- **GOAL OF THE EXERCISE**: The copy should begin at the line containing "You are a computer-use agent." and end with the last line below, every line exact and no picture included.

▬▬▬▬▬▬

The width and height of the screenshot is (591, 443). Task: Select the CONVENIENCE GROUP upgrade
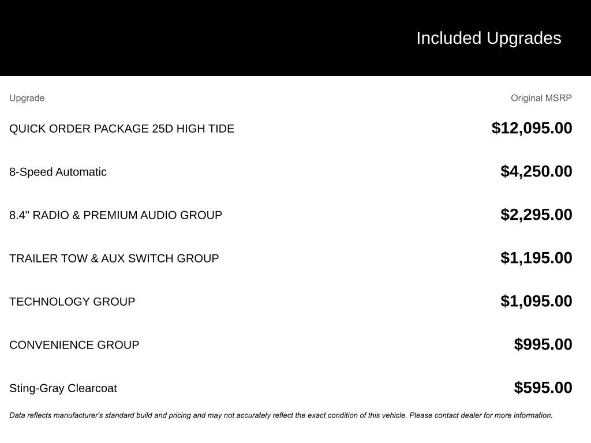point(74,345)
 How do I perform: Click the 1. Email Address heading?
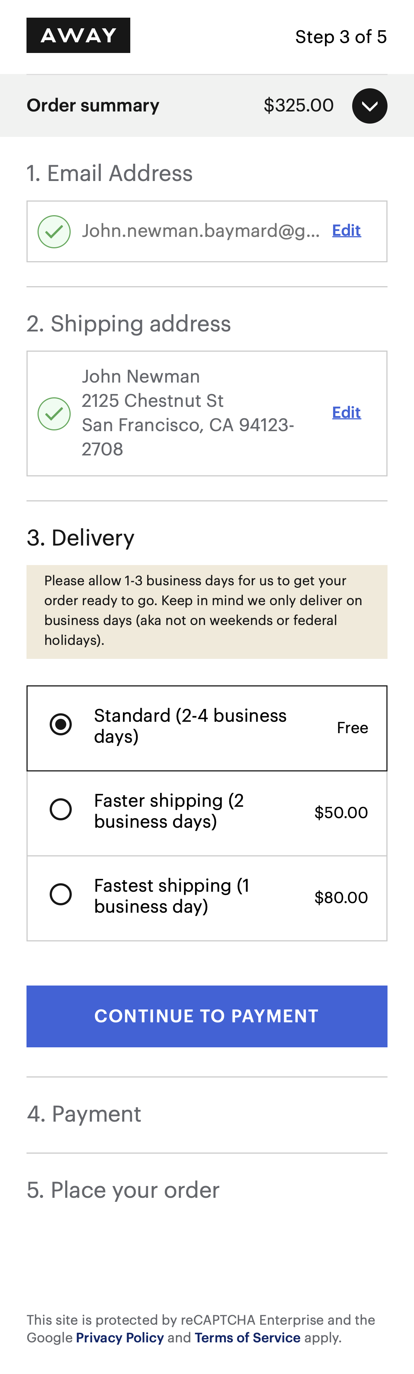tap(109, 173)
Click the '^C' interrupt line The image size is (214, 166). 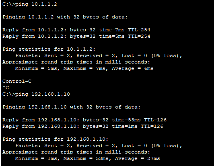click(x=6, y=88)
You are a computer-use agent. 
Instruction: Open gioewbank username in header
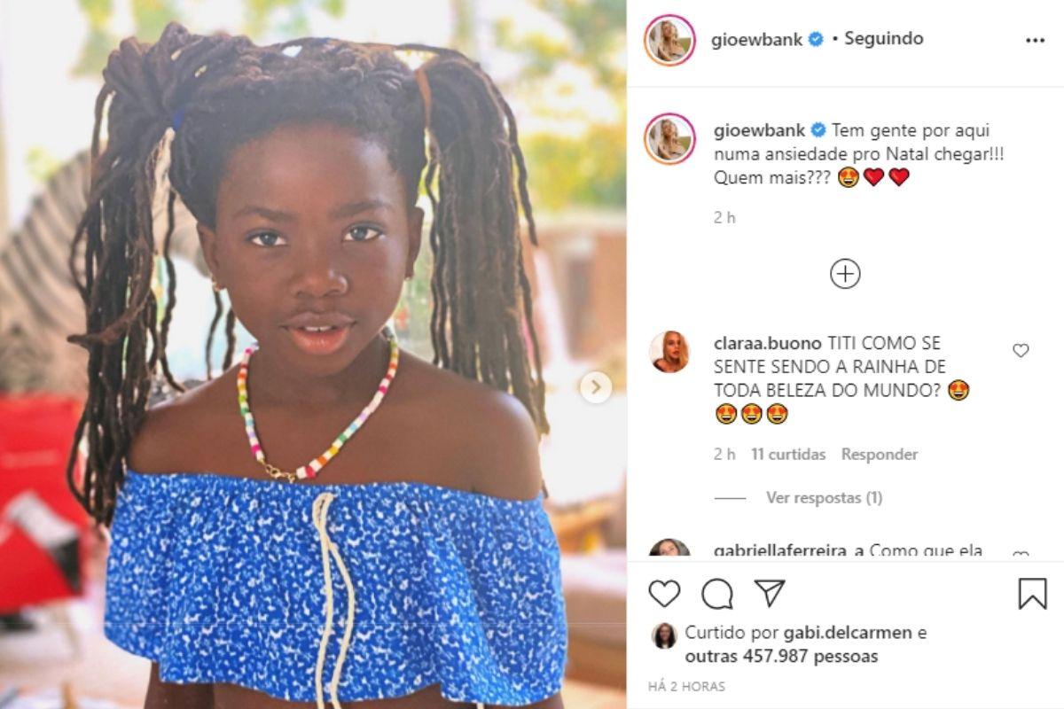point(758,40)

▬▬▬▬▬▬

- **SOLUTION TO THIS EXERCISE**:
You are a computer-use agent. 
Instruction: Open gioewbank username in header
point(758,40)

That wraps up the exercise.